Task item ▸ Could you retype only the lines from the one containing "Where should I" through the final line of the entries, both included, skipping any images?

Stored data entries ▸
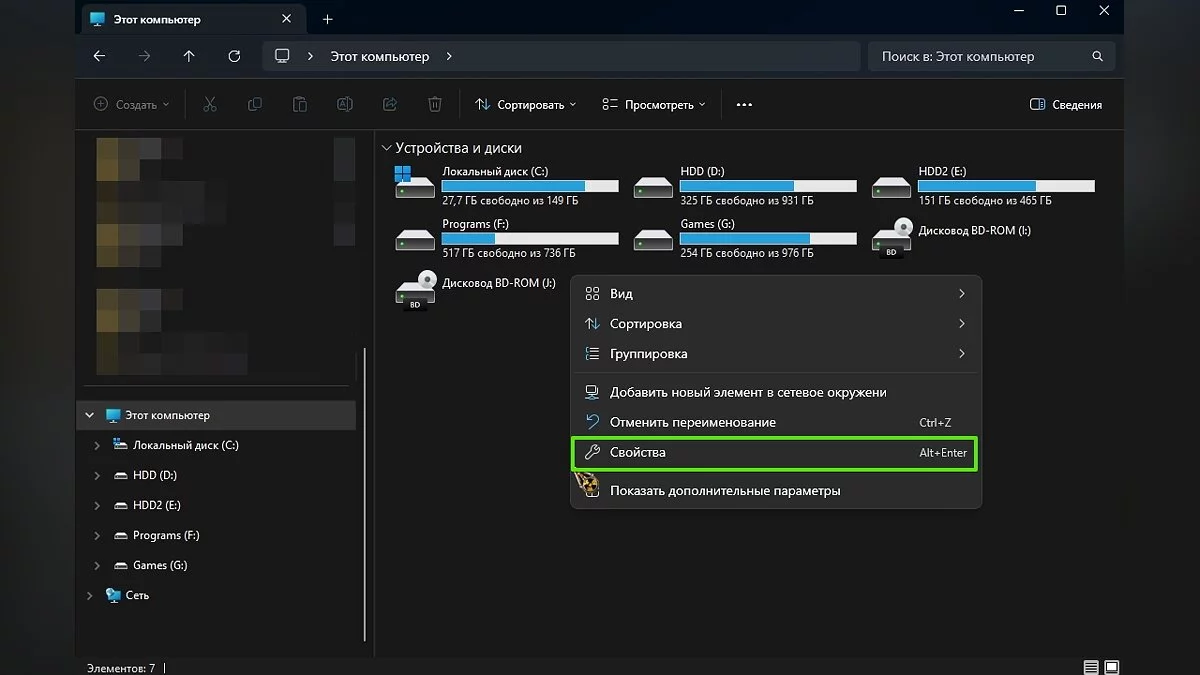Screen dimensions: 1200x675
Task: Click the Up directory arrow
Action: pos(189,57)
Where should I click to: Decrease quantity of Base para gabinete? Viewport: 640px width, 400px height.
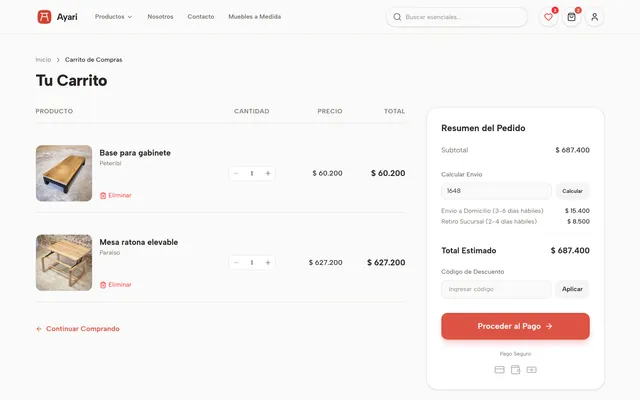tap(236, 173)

Task output ▸
Where should I click to: Decrease quantity of Base para gabinete? Viewport: 640px width, 400px height.
tap(236, 173)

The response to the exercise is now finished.